• **Reading passage**
----

Although Earth only has one moon, it does have other natural satellites, including asteroid 2016 HO3, known as a "co-orbital object." These tiny celestial objects could be an "attractive location for extraterrestrial intelligence," according to a new study.
The research suggests that these space rocks could be hiding grounds for an advanced civilization, given their small size and close proximity to the planet.
"These near-Earth objects provide an ideal way to watch our world from a secure natural object," the study's abstract reads. "That provides resources an ETI [extraterrestrial intelligence] might need: materials, a firm anchor, and concealment. These have been little studied by astronomy and not at all by the Search for Extraterrestrial Intelligence (SETI) or planetary radar observations."
The study's sole author, James Benford, told Live Science that it's possible that there could be hundreds, or even thousands, of stars that have been close enough to the Earth throughout its history for a potential intelligent civilization to make contact.
The two closest stars to Earth are Alpha Centauri A and Alpha Centauri B, which are approximately 4.3 light-years from Earth. A light-year, which measures distance in space, equals 6 trillion miles.
They may have seen simple life, single-celled organisms or possibly dinosaurs, depending upon when and if they viewed them. He added that there's a chance any of the technology they used to keep tabs on Earth could still be there. "This is essentially extraterrestrial archaeology I'm talking about," Benford told the news outlet.
Discovered in 2016, asteroid 2016 HO3 keeps an orbit around the Sun that allows it to remain a "constant companion of Earth," NASA's JPL previously explained. China is planning to explore the near-Earth asteroid as well as a main asteroid belt comet, known as 133P, according to the country's state-run Xinhua news agency.
Paul Davies, a physicist and astrobiologist at Arizona State University who was not involved in the study, told Live Science that even if there is no evidence of an extraterrestrial civilization found, studying co-orbitals might yield some promising finds.
"How likely is it that alien probe would be on one of these co-orbitals, obviously extremely unlikely," Davies told the news outlet. "But if it costs very little to go take a look, why not? Even if we don't find E.T., we might find something of interest."
The research has been published in the Astronomical Journal.

----

• **Problem statement**
Reproduce word for word the stretch of the article about co-orbital asteroids that begins at the words "The research suggests" and stops after "to the planet.".

• **Provided material**
----

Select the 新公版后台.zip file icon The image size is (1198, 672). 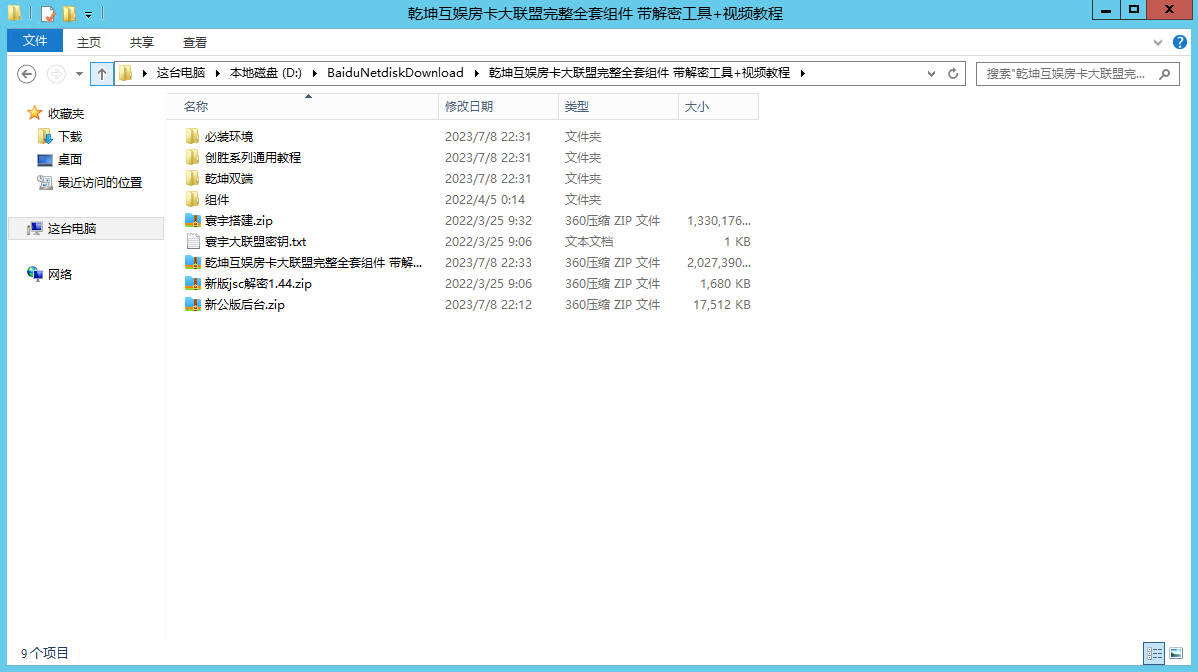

----

• **Result**
The research suggests that these space rocks could be hiding grounds for an advanced civilization, given their small size and close proximity to the planet.